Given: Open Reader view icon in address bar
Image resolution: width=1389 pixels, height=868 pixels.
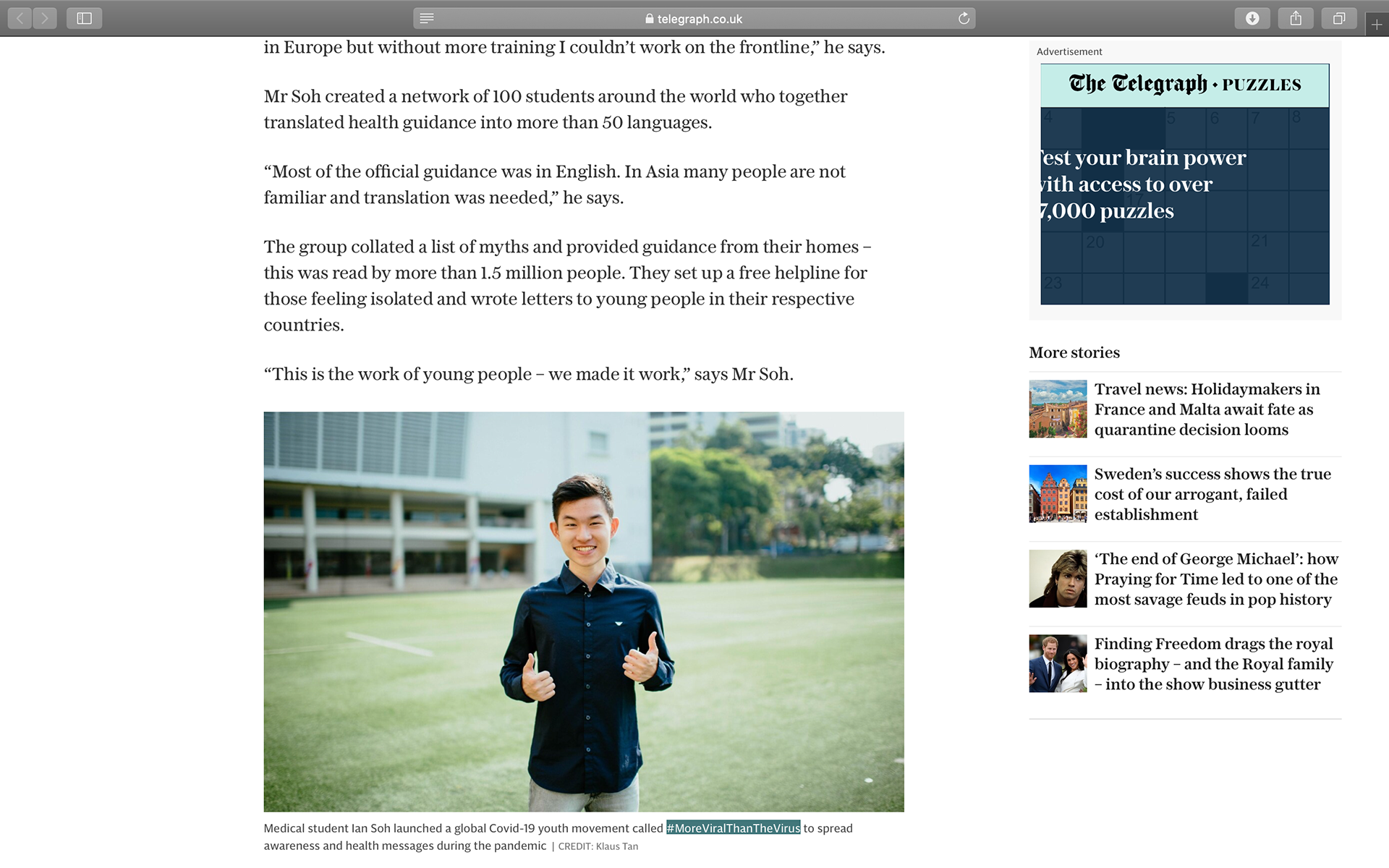Looking at the screenshot, I should tap(427, 18).
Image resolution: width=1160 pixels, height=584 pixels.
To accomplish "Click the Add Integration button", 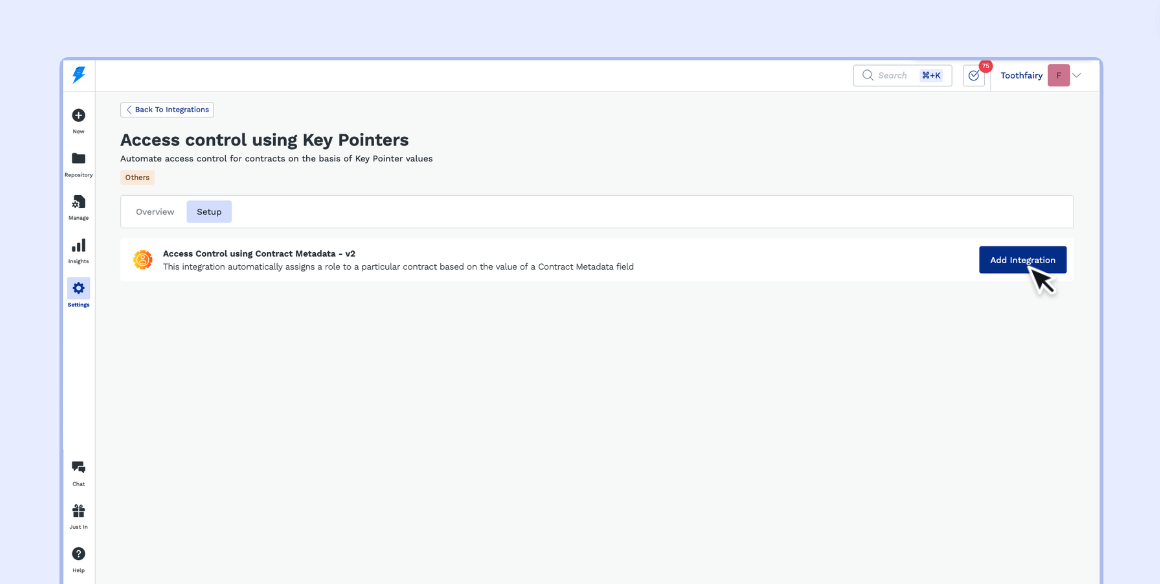I will 1022,260.
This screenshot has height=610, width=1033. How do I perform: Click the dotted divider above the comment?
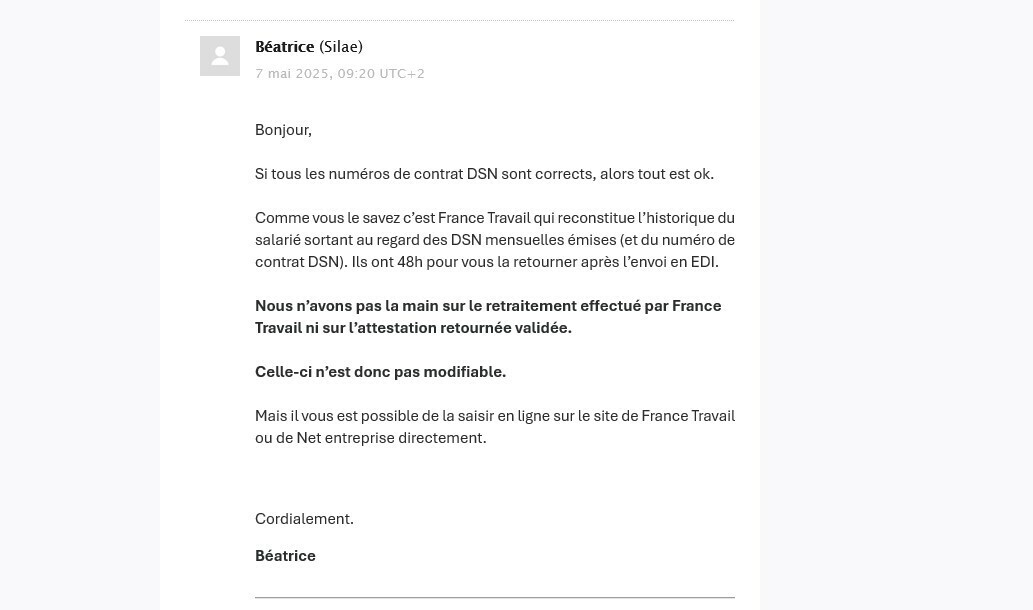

================================

_Aim:_ Swap "address bar" for "toolbar" in everything from the start of the material down to the line containing "Looking at the", leaving all other text unchanged. Give back only those lines, without the pictures.

_Result of this exercise:_
Given: Open Reader view icon in toolbar
Image resolution: width=1389 pixels, height=868 pixels.
Looking at the screenshot, I should tap(427, 18).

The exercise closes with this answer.